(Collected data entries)

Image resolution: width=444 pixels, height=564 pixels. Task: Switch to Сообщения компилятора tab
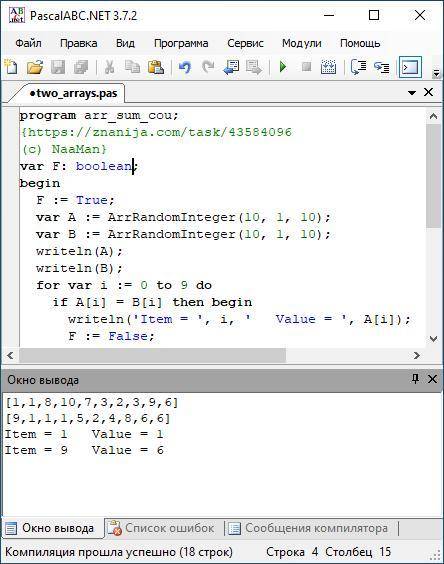(x=308, y=528)
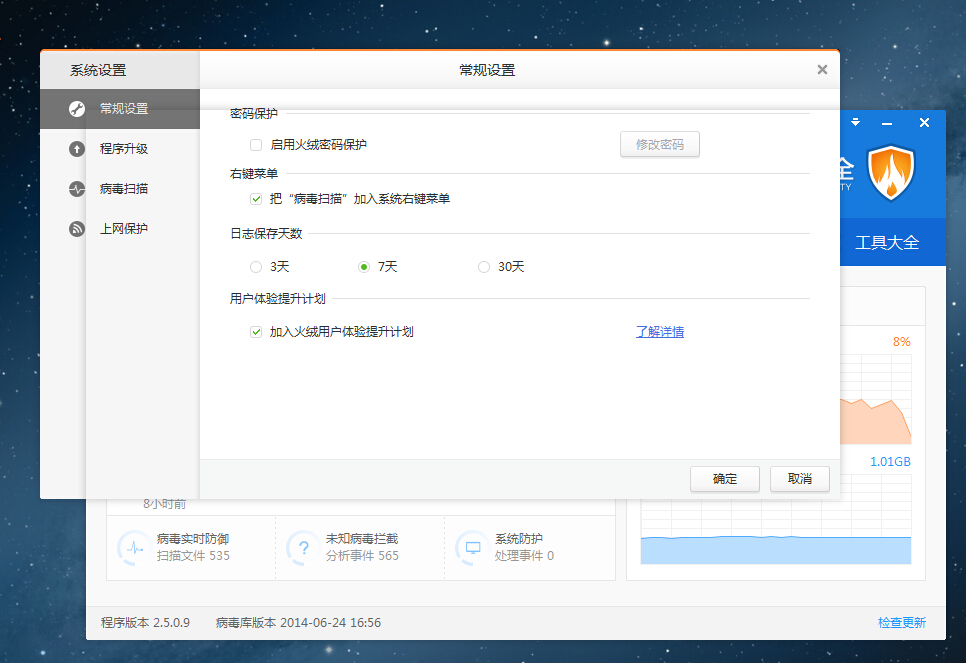Click the 未知病毒拦截 question mark icon
The height and width of the screenshot is (663, 966).
point(302,547)
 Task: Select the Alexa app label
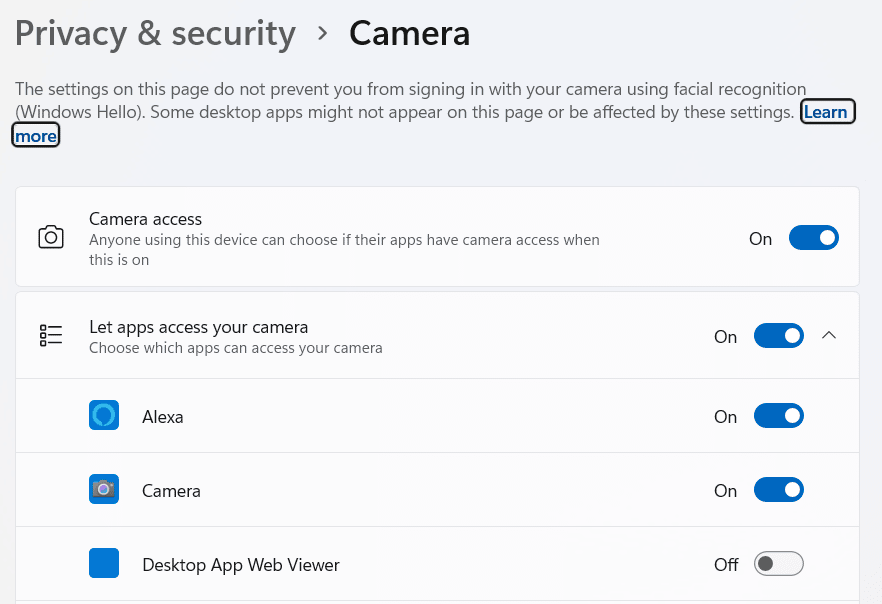point(163,417)
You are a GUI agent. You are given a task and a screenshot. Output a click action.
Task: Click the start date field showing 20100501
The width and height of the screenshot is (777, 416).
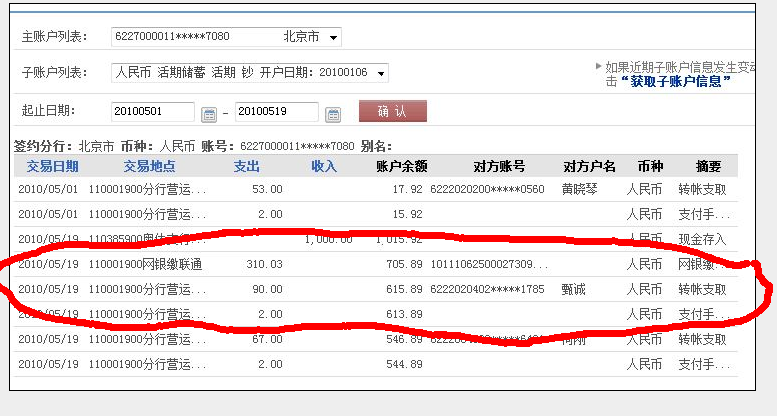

**WORK REQUIRED**.
Output, exactly and with no pictures, every line from the one that contains "Task: Click the" through the final line of the entries.

**ANSWER TO THIS EXERCISE**.
Task: Click the start date field showing 20100501
The width and height of the screenshot is (777, 416).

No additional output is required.